CSE 662 Fall 2019

Dynamic Imputation

November 25

Missing Data

Missing Values

What is your age?
☐ 18-34
☐ 35-49
☐ 50-64
☐ 65+
☑ Prefer not to answer

Errors

Problem: You want to analyze a new dataset where specific values are missing or clearly wrong.

Drop Invalid Data

SELECT * FROM R WHERE X IS NOT NULL

Advantages: Easy and fast.; Compatible with scale-free aggregates (max, min, avg).
Disadvantages: Breaks scaling aggregates (sum, count).; Can be unsafe if data is correlated.

Interpolation

$X_i = \begin{cases} X_i &\textbf{if } \exists X_i\\ \frac{X_{i+1}+X_{i-1}}{2}& \textbf{otherwise}\end{cases}$

Advantages: Can be fast.; Rarely a problem with correlations.
Disadvantages: Requires an appropriate order...; ...if one even exists

"Hot Deck" Imputation

Replace invalid values with the last valid value

Advantages: Usually Accurate.; General.
Disadvantages: Requires shuffling and/or sorting.

Mean Value Imputation

Replace invalid values with the column mean

Advantages: Easy and somewhat fast.; General.
Disadvantages: Requires computing the mean.

Classifier Imputation

Replace invalid values with the column mean

Advantages: General.; Resilient to correlations.
Disadvantages: Requires training a classifier.

Missing Values

Drop Missing Values: Fast
X Imputation: Accurate

Which to use?

Observations

Some columns are not relevant to the current workload.
Some rows will get filtered out by query operators.
Joins might fill in missing correlations.

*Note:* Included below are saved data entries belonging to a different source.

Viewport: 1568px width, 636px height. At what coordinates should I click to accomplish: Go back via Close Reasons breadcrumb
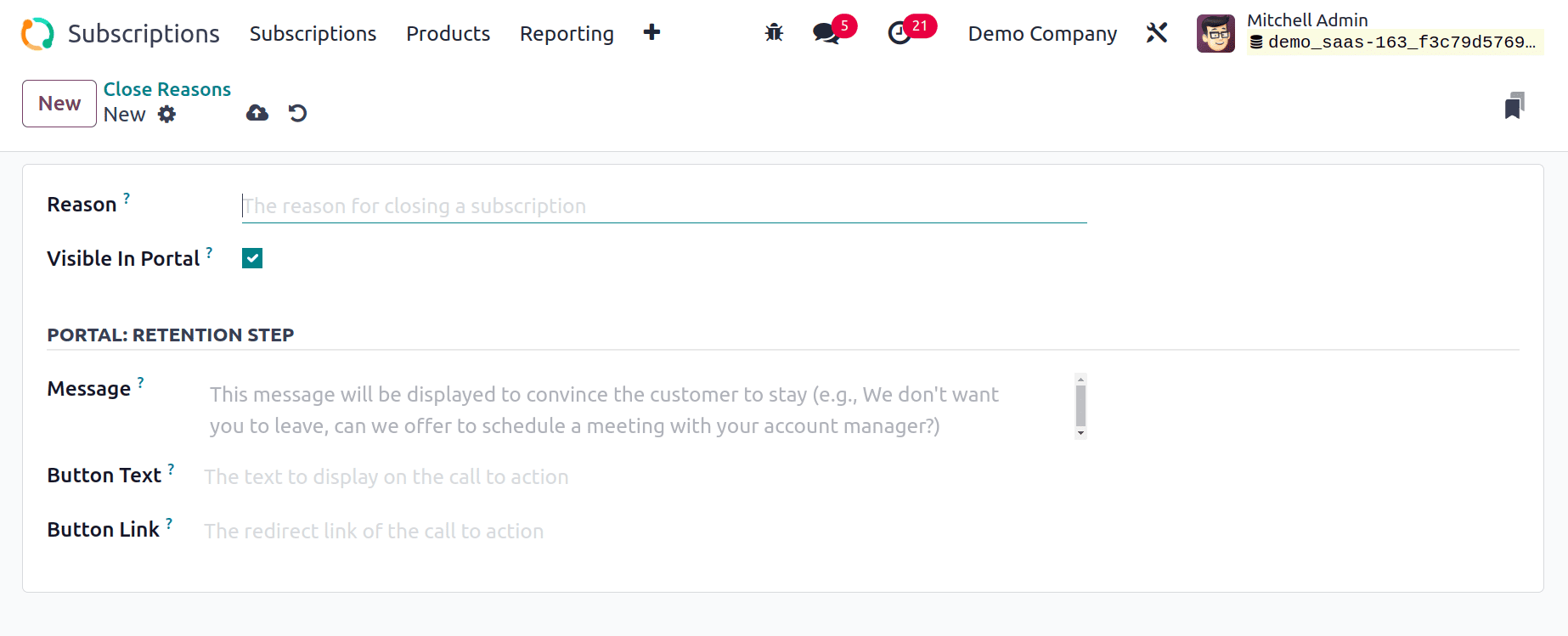[x=167, y=89]
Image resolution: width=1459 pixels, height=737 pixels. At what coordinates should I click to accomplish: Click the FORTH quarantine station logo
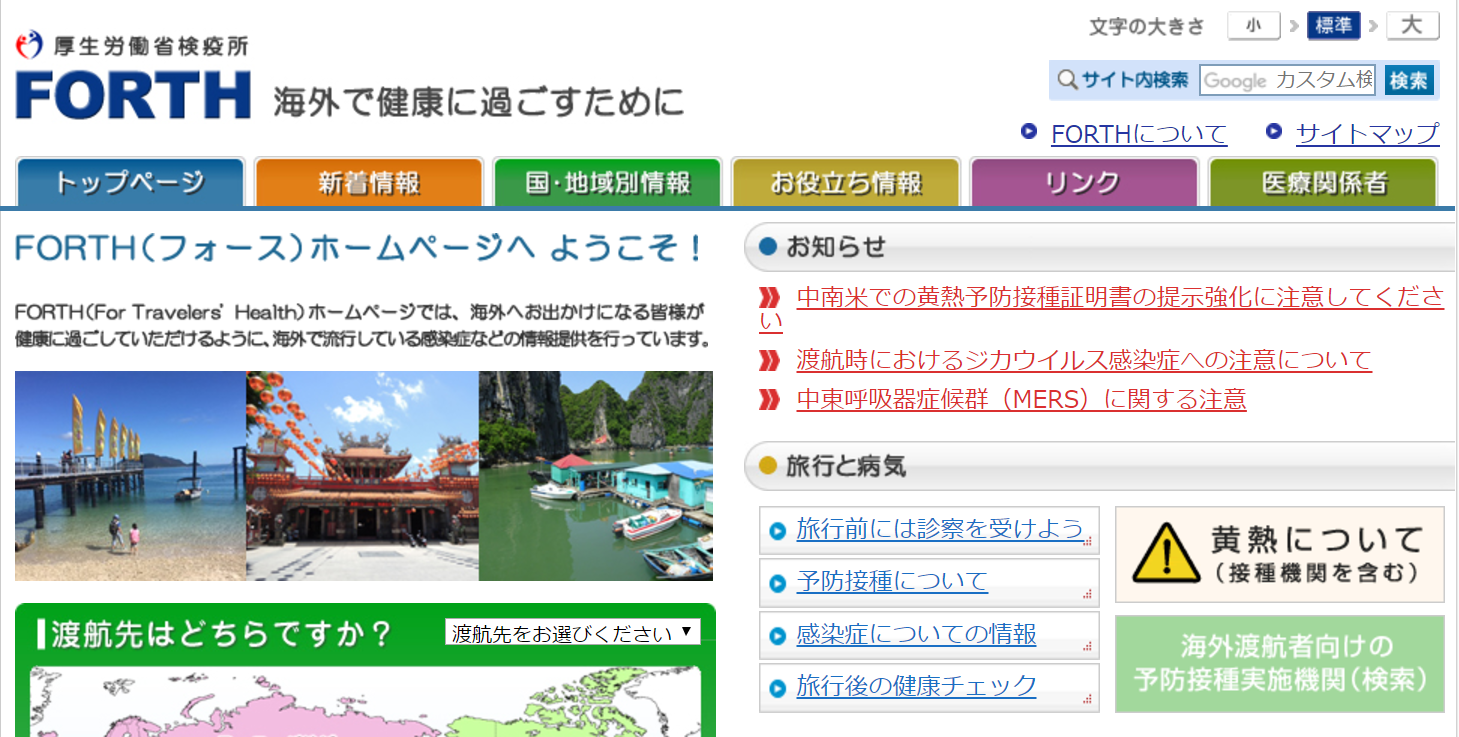click(133, 78)
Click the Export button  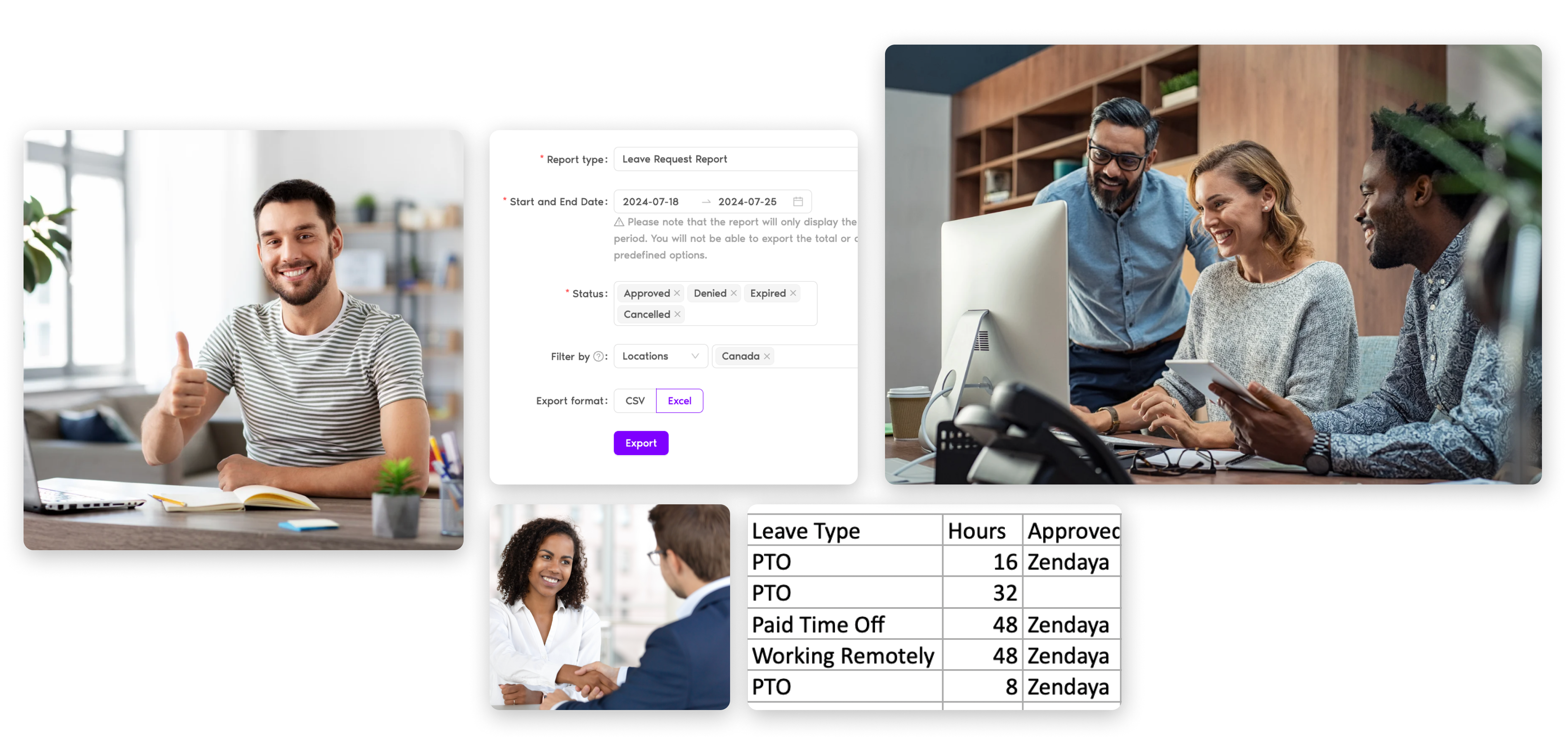point(641,443)
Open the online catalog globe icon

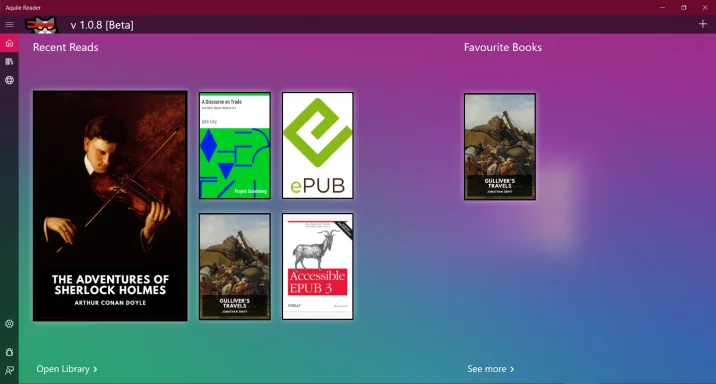pyautogui.click(x=9, y=80)
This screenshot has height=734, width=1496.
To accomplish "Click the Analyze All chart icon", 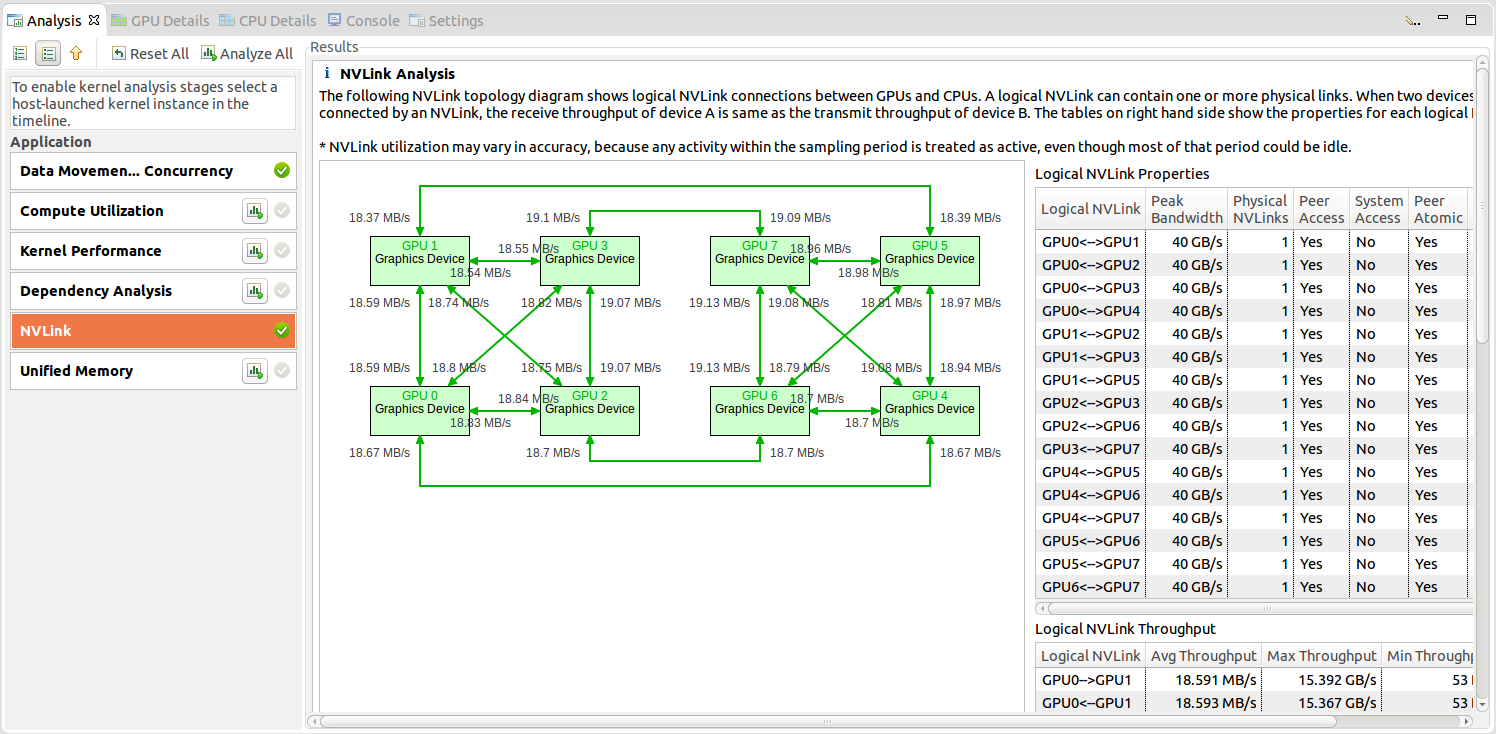I will [x=207, y=53].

Idea: Make the query optimizer aware of imputation needs.

In-Engine Imputation

Two new operators enforce COLUMN NOT NULL constraints.

Drop ($\delta_{C}$): Non-blocking operator discards tuples if $C = \texttt{NULL}$.
Impute ($\mu_{C}$): Blocking operator that replaces $C$ when $C = \texttt{NULL}$.; Train + Repair in one step.

Challenges

$\delta$ or $\mu$?
Where in the plan to repair?

Basic query optimization problem!

The user manually identifies "dirty" input table columns.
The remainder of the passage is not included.